EXERCISE AIM:
State how many lines in the data below contain the string "accomplish", treating uppercase and lowercase as different. Reply with the number alone.
§
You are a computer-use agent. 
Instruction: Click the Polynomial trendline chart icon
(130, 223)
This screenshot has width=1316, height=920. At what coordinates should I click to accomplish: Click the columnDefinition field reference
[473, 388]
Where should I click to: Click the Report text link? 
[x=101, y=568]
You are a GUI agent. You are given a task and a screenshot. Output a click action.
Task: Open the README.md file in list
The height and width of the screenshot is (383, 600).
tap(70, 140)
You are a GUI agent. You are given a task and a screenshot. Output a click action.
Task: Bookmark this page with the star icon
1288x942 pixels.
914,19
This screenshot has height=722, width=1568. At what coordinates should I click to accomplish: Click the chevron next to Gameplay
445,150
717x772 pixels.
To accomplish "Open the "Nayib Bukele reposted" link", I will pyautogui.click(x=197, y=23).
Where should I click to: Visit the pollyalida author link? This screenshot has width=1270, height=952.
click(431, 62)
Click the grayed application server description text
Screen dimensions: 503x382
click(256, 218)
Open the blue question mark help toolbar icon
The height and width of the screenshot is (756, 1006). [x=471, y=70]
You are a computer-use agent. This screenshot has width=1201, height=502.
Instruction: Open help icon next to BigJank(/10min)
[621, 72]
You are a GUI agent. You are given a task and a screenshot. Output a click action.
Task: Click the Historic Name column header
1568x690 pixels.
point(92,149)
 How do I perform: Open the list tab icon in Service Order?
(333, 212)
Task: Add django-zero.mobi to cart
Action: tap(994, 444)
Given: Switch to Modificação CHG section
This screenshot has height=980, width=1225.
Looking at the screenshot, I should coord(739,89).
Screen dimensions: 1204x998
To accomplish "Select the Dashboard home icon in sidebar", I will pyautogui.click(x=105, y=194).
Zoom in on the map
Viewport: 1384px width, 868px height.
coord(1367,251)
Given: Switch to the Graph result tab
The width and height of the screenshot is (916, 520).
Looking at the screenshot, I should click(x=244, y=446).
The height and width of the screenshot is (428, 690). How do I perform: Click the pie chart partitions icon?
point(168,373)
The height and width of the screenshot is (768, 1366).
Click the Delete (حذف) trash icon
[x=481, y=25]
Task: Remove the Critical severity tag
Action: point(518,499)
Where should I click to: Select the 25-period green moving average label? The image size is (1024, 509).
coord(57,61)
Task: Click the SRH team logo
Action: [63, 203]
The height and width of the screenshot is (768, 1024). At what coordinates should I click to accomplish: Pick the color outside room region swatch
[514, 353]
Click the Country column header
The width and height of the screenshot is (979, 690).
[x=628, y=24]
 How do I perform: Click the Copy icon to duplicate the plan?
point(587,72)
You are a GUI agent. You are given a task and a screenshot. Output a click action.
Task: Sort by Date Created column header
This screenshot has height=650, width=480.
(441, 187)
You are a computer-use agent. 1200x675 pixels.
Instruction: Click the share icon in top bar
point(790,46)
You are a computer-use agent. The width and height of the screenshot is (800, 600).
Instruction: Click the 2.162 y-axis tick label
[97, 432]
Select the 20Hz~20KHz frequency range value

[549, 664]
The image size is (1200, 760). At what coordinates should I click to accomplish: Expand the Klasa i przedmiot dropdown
§
RESULT OF THE TASK:
6